My name is Tracey Funk and I am a freshman at KU studying Biology. I have always been interested in ecology and enjoy spending time outdoors. Participating in the Field Biology program in Costa Rica will give me an opportunity to develop my research skills and experience true fieldwork. I am especially looking forward to seeing a cloud forest firsthand and learning more about the dynamics in the unique ecosystem. My favorite aspect of ecology is exploring the relationships between different organisms. While in Costa Rica, I hope to compare and contrast the relationships in tropical ecosystems to those in the prairie ecosystems I am familiar with in Kansas.
Hello! My name is Xiaomin Zhou and I currently study Molecular Biosciences at the University of Kansas. I am participating in the Costa Rica field biology program for the unique opportunity to expand my class-based Biology background with new experiences: living in the ecosystem, observing the live plants and animals, learning about species interactions, and the classification and identification of characters. During this course, I hope to gain insight into fieldwork and field research to broaden my understanding and appreciation of biodiversity, while exploring the tropical environments of Costa Rica. I also look forward to learning more about Central American culture because I study the Spanish language.
Hello! I am Delaney Bates, and I am an Ecology and Evolutionary Biology major (junior) at the University of Kansas. I plan to pursue a career in medicine. Traveling the world has always been a dream of mine, and being in Costa Rica is surreal. I first studied abroad in France and Spain when I was 15 years old; I have been craving to travel abroad again. This Costa Rica program allows me to explore biological research, expand my knowledge of organisms in their natural environment, and develop field research skills while immersing myself in an unfamiliar culture and country. Studying abroad at the University of Kansas has been an ambition of mine, and I’m ecstatic to fulfill this goal in Costa Rica.
My name is Hebron Kelecha and I am a senior studying Biochemistry and minoring in Economics.

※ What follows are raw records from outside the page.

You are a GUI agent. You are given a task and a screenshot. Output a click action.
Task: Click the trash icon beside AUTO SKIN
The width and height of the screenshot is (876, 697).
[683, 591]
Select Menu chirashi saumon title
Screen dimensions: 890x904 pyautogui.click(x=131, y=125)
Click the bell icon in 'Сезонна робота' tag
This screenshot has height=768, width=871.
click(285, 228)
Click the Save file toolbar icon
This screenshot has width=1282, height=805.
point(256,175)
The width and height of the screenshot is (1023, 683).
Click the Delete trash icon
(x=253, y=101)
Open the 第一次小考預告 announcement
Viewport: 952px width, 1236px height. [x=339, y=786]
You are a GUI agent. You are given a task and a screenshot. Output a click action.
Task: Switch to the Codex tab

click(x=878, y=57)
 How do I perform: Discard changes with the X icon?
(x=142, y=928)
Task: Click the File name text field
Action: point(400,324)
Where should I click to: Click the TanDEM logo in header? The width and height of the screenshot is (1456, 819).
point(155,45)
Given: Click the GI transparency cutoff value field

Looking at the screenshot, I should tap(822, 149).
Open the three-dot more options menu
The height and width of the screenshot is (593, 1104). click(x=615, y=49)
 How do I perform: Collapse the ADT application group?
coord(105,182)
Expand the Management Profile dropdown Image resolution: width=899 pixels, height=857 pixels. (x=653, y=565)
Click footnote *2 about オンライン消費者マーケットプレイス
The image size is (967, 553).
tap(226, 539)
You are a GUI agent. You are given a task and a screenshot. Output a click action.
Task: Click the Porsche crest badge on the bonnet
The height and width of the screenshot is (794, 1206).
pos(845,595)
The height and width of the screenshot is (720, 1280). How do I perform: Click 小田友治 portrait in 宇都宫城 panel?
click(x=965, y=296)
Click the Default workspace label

I am originally from Addis Ababa, Ethiopia and raised primarily in Gardner, Kansas. This trip really interested me because it was different than any other research I have conducted. Having primarily done cancer biology and other biomedical research, I wanted to get the chance to try something different, and have heard nothing but great feedback from students who went. This trip also gave me the chance to finally study abroad before I graduate. I hope this trip continues to affirm my love for research while also challenging me. I can't wait to explore the culture and all that Costa Rica has to offer.